[SOURCE PASSAGE — start]

Last week shows that oil prices are not the indicator for Middle East tensions they once were, and worries about global demand and growing U.S. production has changed that dynamic.
One of the energy industry's greatest concerns has been that a Mideast conflict could disrupt oil traffic in the key Strait of Hormuz, a narrow waterway through which about a fifth of the world's oil moves.
Yet, after Iran seized a British oil tanker Stena Impero there on Friday, for alleged marine violations, and temporarily stopped a second one, oil prices moved slightly higher, not with the velocity that might have been seen during other periods of tension.
"What I find amazing is oil has become a broken barometer for Mideast conflict. A few years ago, you could almost gauge how serious a security crisis was because of the oil price," said Helima Croft, head of global commodities strategy at RBC.
The tanker incident comes as tensions between Iran and the West have been rising. The U.K. stopped an Iranian tanker several weeks ago that it says was violating European law and allegedly carrying crude to Syria. A Gibraltar court Friday allowed the detention of the Iranian tanker to continue, even though Iran says the ship was not heading to Syria.

[SOURCE PASSAGE — finish]
[DATA SUPPLIED — start]

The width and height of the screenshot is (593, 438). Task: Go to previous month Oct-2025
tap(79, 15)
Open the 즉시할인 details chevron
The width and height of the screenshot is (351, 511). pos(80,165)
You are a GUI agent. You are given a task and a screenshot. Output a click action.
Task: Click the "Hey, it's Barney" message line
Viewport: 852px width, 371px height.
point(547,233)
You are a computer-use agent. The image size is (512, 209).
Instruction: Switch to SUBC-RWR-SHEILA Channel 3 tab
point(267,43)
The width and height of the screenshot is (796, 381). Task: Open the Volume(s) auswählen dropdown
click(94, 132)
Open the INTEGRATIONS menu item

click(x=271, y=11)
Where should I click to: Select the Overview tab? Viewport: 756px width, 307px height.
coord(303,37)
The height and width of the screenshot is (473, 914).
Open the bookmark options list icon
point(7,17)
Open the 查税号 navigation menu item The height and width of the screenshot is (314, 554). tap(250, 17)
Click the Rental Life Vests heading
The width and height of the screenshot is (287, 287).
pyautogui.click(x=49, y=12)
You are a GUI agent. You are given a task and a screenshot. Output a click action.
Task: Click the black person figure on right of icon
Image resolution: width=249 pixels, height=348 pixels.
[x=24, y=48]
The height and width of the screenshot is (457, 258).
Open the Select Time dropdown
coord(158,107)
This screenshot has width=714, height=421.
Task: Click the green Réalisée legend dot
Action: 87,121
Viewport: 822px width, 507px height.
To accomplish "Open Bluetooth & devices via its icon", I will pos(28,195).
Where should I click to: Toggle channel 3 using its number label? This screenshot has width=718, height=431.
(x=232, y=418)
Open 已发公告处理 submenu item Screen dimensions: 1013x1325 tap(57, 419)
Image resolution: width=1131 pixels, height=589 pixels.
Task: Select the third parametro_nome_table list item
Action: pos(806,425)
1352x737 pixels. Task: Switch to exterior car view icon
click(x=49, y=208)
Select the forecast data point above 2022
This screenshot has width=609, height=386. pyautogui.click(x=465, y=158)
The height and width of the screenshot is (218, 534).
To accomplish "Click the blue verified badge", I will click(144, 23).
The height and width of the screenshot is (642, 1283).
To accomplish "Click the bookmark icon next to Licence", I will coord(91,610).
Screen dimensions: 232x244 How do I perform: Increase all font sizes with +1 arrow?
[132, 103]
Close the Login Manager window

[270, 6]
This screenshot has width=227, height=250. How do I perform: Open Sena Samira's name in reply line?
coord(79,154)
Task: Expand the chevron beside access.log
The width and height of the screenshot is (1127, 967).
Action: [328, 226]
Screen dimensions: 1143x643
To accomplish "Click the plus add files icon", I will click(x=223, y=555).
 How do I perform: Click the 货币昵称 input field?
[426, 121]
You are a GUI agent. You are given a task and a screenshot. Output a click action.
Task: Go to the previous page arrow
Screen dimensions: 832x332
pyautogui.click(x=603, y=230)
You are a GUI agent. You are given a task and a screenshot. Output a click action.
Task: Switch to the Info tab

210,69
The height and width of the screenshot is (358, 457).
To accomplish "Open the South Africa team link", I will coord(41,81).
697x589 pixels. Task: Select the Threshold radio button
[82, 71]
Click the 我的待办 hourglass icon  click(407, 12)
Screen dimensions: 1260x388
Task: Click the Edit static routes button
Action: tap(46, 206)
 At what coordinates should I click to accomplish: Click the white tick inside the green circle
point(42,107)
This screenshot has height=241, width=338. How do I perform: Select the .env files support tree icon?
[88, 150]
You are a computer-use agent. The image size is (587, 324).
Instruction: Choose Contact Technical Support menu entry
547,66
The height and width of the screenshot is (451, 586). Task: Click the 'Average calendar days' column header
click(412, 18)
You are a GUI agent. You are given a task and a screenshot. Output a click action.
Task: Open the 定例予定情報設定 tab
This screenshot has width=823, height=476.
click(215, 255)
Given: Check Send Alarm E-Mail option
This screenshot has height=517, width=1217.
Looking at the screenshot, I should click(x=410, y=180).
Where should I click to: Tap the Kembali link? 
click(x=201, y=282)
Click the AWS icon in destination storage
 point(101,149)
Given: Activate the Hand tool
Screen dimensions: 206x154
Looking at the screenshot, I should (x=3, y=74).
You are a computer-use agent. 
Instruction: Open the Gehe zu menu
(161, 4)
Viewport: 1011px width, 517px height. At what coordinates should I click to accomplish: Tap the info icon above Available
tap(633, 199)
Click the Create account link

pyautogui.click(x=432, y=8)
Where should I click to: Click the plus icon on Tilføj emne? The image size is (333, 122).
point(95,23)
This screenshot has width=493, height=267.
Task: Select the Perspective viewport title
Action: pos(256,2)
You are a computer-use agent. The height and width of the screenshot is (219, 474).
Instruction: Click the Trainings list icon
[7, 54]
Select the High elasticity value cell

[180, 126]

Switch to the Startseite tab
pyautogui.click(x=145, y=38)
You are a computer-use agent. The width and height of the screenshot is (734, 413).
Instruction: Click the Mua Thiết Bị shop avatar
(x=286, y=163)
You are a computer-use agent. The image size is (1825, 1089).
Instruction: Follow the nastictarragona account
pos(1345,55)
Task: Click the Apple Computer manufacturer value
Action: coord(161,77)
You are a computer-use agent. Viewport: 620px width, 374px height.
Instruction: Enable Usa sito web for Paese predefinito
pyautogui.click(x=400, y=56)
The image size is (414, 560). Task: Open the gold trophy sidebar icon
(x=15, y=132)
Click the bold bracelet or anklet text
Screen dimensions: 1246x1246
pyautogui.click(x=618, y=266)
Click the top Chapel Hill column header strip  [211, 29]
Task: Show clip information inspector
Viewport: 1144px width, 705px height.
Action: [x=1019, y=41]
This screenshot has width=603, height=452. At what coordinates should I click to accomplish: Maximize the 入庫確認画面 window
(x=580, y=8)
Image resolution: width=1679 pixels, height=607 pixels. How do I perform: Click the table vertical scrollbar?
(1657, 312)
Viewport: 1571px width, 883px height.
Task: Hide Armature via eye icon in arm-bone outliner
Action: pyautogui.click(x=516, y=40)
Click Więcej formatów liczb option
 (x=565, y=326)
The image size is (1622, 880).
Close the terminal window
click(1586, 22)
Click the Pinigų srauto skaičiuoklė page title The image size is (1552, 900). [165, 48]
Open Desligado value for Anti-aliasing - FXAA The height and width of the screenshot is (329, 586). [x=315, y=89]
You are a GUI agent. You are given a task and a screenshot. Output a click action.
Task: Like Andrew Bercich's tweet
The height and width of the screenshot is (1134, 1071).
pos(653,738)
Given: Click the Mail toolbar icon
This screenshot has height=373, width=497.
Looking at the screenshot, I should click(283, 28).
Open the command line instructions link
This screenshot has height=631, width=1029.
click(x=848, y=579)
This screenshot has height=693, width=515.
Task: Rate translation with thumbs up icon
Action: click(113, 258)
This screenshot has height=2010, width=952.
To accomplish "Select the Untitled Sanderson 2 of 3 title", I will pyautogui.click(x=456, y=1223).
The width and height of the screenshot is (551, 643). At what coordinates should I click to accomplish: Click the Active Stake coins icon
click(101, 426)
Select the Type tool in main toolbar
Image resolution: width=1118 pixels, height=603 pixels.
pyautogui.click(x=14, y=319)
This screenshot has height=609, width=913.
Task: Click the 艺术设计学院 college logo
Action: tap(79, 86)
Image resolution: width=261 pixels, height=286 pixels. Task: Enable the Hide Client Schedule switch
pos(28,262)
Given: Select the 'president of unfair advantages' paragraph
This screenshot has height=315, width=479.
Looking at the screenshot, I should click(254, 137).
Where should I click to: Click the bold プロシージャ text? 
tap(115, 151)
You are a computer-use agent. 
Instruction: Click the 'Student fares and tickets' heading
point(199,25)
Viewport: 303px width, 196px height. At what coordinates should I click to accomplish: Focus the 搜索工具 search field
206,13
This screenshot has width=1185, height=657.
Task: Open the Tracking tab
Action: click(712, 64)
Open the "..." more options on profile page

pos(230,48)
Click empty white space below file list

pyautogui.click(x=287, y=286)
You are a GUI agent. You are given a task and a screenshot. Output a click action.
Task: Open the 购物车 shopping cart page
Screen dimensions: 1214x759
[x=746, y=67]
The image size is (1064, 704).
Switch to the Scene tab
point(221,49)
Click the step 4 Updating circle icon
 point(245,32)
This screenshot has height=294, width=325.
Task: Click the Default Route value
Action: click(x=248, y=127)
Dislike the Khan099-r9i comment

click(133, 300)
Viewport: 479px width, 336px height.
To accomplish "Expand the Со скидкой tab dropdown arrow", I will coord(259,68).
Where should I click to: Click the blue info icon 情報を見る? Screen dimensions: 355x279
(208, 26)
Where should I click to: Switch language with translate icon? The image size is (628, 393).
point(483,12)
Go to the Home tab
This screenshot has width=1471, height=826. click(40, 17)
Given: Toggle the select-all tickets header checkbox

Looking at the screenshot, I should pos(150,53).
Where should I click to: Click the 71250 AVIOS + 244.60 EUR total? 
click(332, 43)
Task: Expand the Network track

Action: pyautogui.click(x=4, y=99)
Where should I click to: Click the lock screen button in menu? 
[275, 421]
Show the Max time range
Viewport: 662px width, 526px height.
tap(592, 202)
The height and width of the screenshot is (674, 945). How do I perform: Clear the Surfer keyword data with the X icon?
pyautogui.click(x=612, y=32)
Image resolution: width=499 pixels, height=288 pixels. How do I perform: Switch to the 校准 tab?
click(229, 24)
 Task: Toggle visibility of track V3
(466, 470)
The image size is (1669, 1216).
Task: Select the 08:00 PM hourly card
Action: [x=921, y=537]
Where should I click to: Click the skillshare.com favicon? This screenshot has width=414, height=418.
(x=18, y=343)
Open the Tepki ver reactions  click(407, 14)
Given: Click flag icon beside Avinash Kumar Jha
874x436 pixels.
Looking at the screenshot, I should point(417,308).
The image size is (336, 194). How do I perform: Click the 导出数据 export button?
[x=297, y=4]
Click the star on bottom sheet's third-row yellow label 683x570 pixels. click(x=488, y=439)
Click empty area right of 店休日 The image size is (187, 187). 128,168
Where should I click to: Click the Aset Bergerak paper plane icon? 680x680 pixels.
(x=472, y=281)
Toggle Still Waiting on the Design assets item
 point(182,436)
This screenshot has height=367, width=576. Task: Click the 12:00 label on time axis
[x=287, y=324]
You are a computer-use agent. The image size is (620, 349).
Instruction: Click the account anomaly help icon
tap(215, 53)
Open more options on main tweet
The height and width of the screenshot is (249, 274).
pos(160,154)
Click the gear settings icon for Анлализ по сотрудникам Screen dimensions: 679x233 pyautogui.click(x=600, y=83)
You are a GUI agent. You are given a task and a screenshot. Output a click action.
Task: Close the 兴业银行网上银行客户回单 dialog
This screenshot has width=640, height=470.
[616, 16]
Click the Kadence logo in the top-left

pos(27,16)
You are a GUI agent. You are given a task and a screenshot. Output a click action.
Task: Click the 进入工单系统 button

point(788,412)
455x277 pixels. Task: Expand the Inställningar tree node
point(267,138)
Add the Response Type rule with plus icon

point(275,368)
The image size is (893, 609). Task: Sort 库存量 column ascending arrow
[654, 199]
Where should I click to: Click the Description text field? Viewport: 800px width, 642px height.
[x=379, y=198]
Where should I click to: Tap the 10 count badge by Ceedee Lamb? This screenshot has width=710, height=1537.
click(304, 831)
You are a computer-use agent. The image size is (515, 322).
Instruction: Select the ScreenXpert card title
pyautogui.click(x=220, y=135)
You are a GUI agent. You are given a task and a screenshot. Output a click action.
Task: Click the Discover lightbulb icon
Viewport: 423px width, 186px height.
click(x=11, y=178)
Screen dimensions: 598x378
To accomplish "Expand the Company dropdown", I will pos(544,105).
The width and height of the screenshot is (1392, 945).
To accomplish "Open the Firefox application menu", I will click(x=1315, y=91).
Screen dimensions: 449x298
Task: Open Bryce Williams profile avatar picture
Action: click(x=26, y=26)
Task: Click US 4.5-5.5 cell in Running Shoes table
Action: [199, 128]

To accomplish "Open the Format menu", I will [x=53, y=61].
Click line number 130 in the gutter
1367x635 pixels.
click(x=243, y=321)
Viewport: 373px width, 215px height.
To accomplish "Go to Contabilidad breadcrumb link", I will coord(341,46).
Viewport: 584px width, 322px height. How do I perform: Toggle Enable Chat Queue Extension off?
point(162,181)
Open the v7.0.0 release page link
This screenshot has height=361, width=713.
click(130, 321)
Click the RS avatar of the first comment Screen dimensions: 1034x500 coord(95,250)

[DATA SUPPLIED — finish]

● TASK TO CARRY OUT:
Answer these questions from the article on oil prices and Mideast tensions above:
1. About what share of the world's oil moves through the Strait of Hormuz?
2. What is the name of the British oil tanker that Iran seized?
3. What did a Gibraltar court allow on Friday?

● THE COMPLETED TASK:
1. About a fifth.
2. Stena Impero.
3. It allowed the detention of the Iranian tanker to continue.